2. Ineffable Neighbour (2-END)

34 6 9
                                    

"Jadi, lo bisa lihat arwah adik gue?"

Aku meneguk salivaku sedikit sulit. Sepertinya kejadian yang terjadi beberapa waktu yang lalu membuatku masih pusing dan tak bisa menerima kenyataan yang ada.

"Sejak kapan?"

"Sejak kamu mabuk malam itu," jawabku jujur. Aku tidak tahu kalau perjalananku ke Jakarta bukan malah menyelesaikan pekerjaanku, namun malah menerima masalah baru. Apalagi ini berhubungan dengan dua dunia! Ya Tuhan, aku tidak bisa membayangkannya.
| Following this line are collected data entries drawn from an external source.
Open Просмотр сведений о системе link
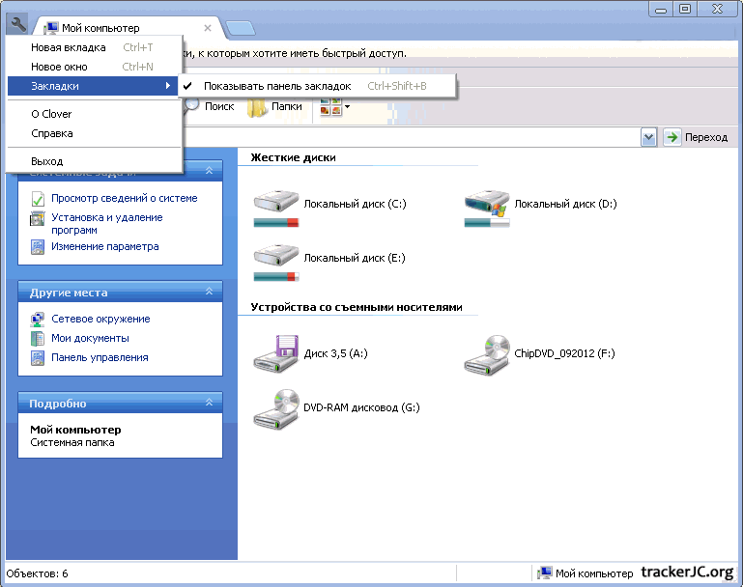pos(124,198)
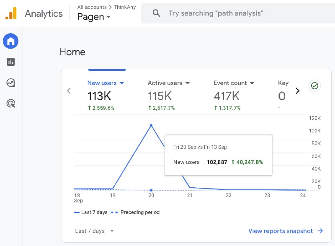Image resolution: width=335 pixels, height=246 pixels.
Task: Click the 20 Sep peak data point
Action: (151, 125)
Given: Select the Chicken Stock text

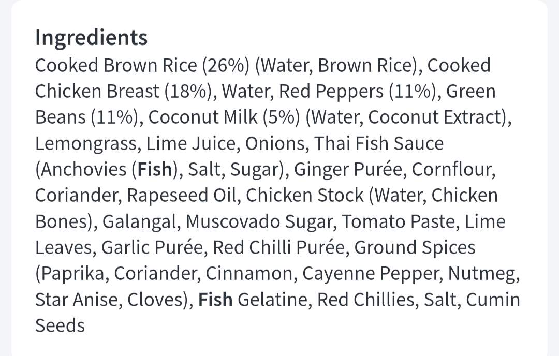Looking at the screenshot, I should click(305, 195).
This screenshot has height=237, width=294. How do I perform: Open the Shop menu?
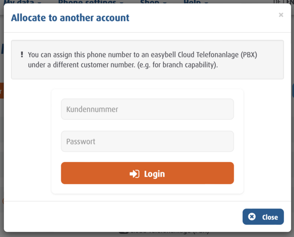point(150,2)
"Gimana rupanya? Masih brengs*k?"

"Jaga mulutmu, Mikael." Aku mendesis kesal. "Dia biasa saja. Seperti manusia biasa. Kupikir dia sama seperti kita. Maka dari itu, aku berbicara dengannya seolah enggak terjadi apapun."
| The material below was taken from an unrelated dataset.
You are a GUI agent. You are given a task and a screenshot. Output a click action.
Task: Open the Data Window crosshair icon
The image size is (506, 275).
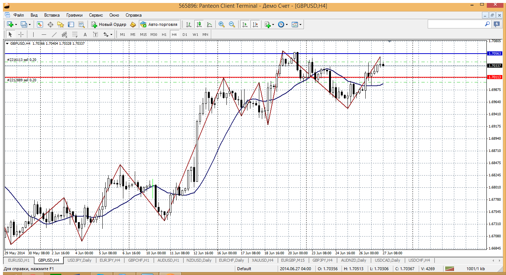(x=50, y=24)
"Lalu sekarang?" Dia menatap tepat di manik mataku. "Apa lo masih lihat dia?"

Aku menggeleng. Jujur, sejak insiden itu, aku sama sekali tidak bisa menemukan DK dimanapun. Namun, aku merasakan ada yang aneh. Jadi, setiap aku tidur, aku akan merasakan sleep paralysis. Ya, keadaan dimana tubuhku tidak bisa bergerak, lalu seseorang akan mengecup keningku begitu saja. Aku tidak mungkin kan bilang itu kepada Mikael?

"Kenapa wajah lo merah?" Aku menatapnya gugup dan sedikit salah tingkah.

"Ah, itu... Anu... Enggak papa, kok."

Dia mendesah pelan. "Kalau lo lihat DK lagi, bilangin gue ya."

"Emang kenapa?" Aku bertanya serius. Dia menatapku lalu tersenyum. Aku ulangi, lelaki dingin itu tersenyum!

"Ada urusan adik kakak yang belum sempet gue selesaikan. Mungkin setelah itu, dia bisa pergi dengan tenang."

Aku menatap langit-langit kamar apartemenku dengan sendu. "Pergi dengan tenang?" gumamku kecil.

Sejujurnya aku benar-benar sadar seratus persen bahwa aku melihatnya. Sekarang ini, aku melihatnya. Dia dengan wujud tampannya, tersenyum, menatap kami berdua dari belakang tubuh Mikael sana. Lebih tepatnya, dia berada di dapur, menopang tangannya pada meja, dan menatap kami dengan senyuman cerianya. Namun, aku sama sekali tidak berniat mengatakannya kepada Mikael.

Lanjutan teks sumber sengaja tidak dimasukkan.